Siete años aproximadamente duró mi calvario, de algo que se supone es natural, normal. Aprendí que natural y normal no significa que sea en lecho de rosas, pero tampoco imaginé que me tocaría tan lleno de espinas.

La menopausia es ese largo año sin rastro de sangrado. Y digo largo porque tampoco es algo que suceda a la primera. Yo llevaba nueve meses sin sangrados, casi festejaba el adiós definitivo cuando me volvió a bajar. No era posible, lloré y me sentí víctima de la biología, de las hormonas. ¿Acaso era una broma de mal gusto de la naturaleza? ¿Nací defectuosa? Según el “instructivo” de la ginecología, si eso sucede, es borrón y cuenta nueva. Así que después de otros tres meses con sangrado, se ausentó de nuevo y reinicié el conteo: un mes, tres, siete, diez, once… doce por fin.

Siete años aproximadamente duró mi calvario, de algo que se supone es natural, normal. Aprendí que natural y normal no significa que sea en lecho de rosas, pero tampoco imaginé que me tocaría tan lleno de espinas. A mi madre, por ejemplo, la menopausia la sorprendió a los 38 años de edad, sin síntomas ni malestares. En fin. Me recuperé de la anemia, mis glóbulos rojos volvieron a tener color y para el insomnio he recurrido a una benzodiacepina que me permite dormir mis horas y “de corrido”. Una maravilla poder volver a dormir. Hace unos meses hice una limpieza profunda de mi casa –me entró la cosquilla de la filosofía del minimalismo- y me encontré un paquete abierto de toallas sanitarias. Reí de mera felicidad, genuina, neta.

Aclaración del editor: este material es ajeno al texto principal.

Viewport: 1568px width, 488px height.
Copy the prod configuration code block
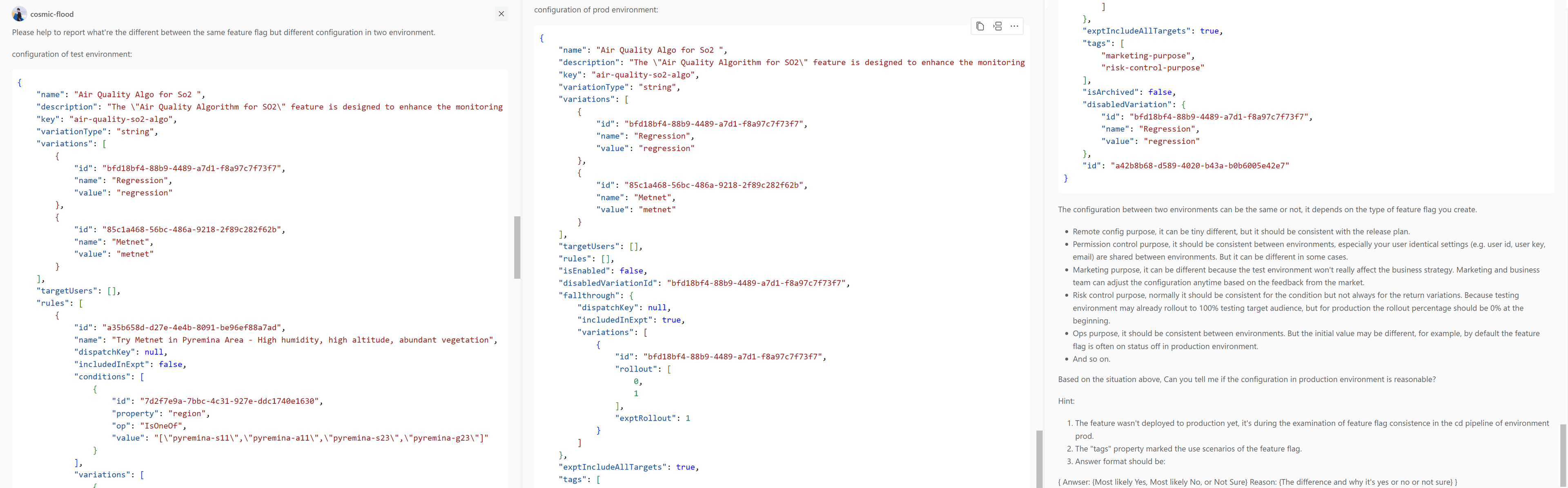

Sí, soy postmenopáusica por fin, “y a mucha honra”. Ahora que está de moda hacer fiestas temáticas de todo y de cualquier etapa o suceso relevante de la vida, creo que convocaré a una para celebrar mi postmenopausia.

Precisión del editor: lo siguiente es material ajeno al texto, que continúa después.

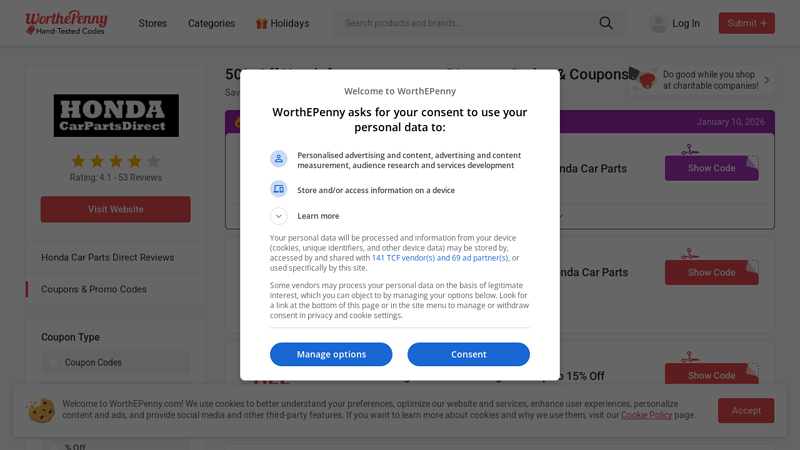
Task: Expand the Learn more chevron
Action: coord(279,216)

Lo cierto es que falta información, los avances médicos no se han ocupado de nosotras (y supongo que a propósito), por eso es necesario hablarlo abiertamente, como lo hizo la doctora y querida amiga Josefina Hernández Téllez al convocar al libro La menopausia en la vida de las mujeres (editado por la Universidad Autónoma del Estado de Hidalgo, 2019), que recopila los testimonios de 17 mujeres con el objetivo de encontrar calidad de vida personal y colectiva. Nuestras experiencias pueden dar luz a las que siguen, y acompañamiento a las que están atravesando estos procesos.

Pero lo sabemos, es sólo una nueva etapa, que trae consigo otros malestares, que muchas veces se convierten en enfermedades. El tiempo no se detiene y seguimos presas de estas industrias médicas (alópata, homeopática, alternativa)… Ahora hay que cuidarse para prevenir la osteoporosis, los infartos, los cánceres… pero esa ya es otra historia. ¿Tú cómo vas?